Fifteen anatomical landmarks were selected on three-dimensional Cartesian coordinates to describe both the shape of the species and the size of the centroid. The following landmarks were chosen along homologous points in all the species: 1) anterior margin of the head; 2) eye position; 3) division between the pronotum and the elytra; 4) division between the thorax and the abdomen; 5) posterior margin of the abdomen; 9) point of insertion of the anterior legs; 10 and 11) points of insertion of the central legs; 12) point of insertion of the posterior legs; 13) anterior point of convergence between elytra; 14) central point (mid-line) of convergence between elytra, and 15) posterior margin (along mid-line) of the elytra. Points 6, 7, and 8 correspond to points 4, 3, and 2, respectively, for the other side of the body. The average shape of the body of dung beetles is shown in three-dimensional space in Figure 1. The coordinates of this synthetic body-plan were calculated from a global average based on all 39 species, and were used as reference points for describing the variation in shape among individual species. The data points were captured using a video camera and the program MorphoSys (Meacham and Duncan 1993), and a stereoscopic microscope was also used for individuals with a body length less than 8 mm.
After eliminating the information pertaining to size, position, and orientation, the residual information was used to characterize the body shape variables in a principal components analysis (PCA). Shape differences among species were visualized using icons representing the gradients along the major axes of variation. The similarities in shape among species were subjected to a hierarchical evaluation using the Procrustes distance in morphometric space in a cluster analysis with the Unweighted Pair-Group Average (UPGMA) method.
The size of each species was measured from the size of the centroid (average of all sample individuals) — a measurement that is considered to be a geometrically robust representation of the size of insects for which morphology is often complex (Bookstein 1982, 1991). However, to allow for the comparison of the results of this study with those of other studies, body length was measured as the distance from the anterior margin of the head to the posterior edge of the abdomen (the distance between points 1 and 5 of the landmark configurations).

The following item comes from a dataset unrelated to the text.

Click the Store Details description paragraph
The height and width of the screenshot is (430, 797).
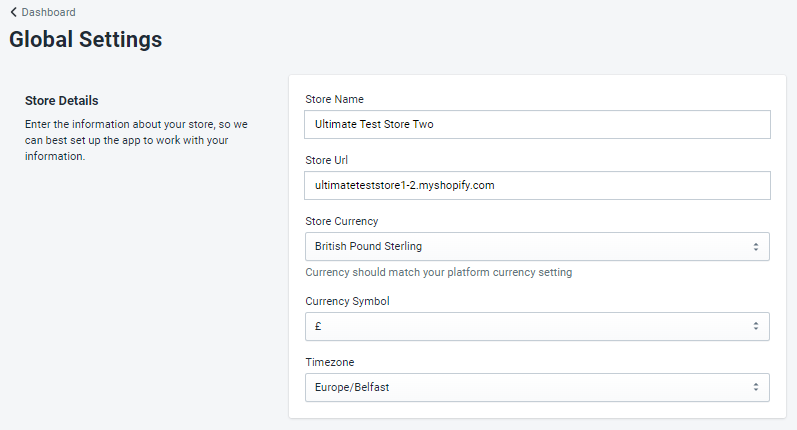pos(135,140)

The relationship between body size and body shape was analyzed separately for diurnal and nocturnal species. To this end, first the diel activity was noted for each species according to Hernández (2002), who identified the diurnal and nocturnal species of the Serra do Japi. Then, to visualize the relationship between body size and body shape for each guild, the size of each species (x axis) was graphed in relation to the first PCA axis obtained in the previous analysis. This allowed direct comparison of differences in body size and shape among the species which supposedly compete more intensely at the same time for the same resource.

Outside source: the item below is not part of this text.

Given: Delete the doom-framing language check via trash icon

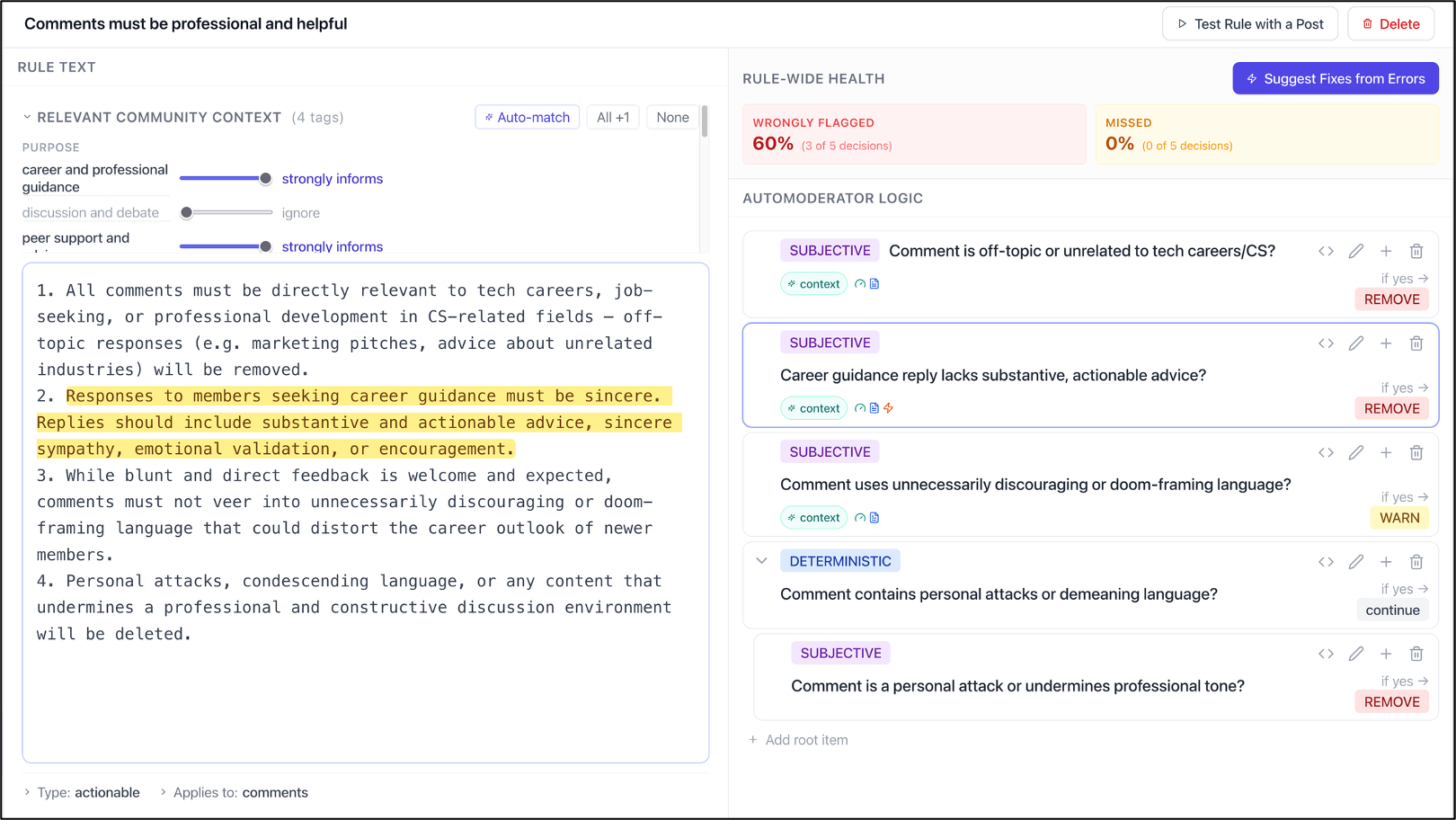Looking at the screenshot, I should [x=1416, y=452].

The principal components analysis revealed a gradient which describes the greatest amount of variation in body shape among species. The first component explains 38.5% of the variation in shape, and represents a gradient between species which are elongated and flattened with a narrow abdomen (negative scores) and those with a rounded or convex body shape (positive scores). The second component explains 17.8% of the remaining variation, and represents a gradient between species with an abdomen that is proportionally larger than the elytra (negative scores) versus species with proportionally large elytra but constricted abdomens (positive scores, Figure 2).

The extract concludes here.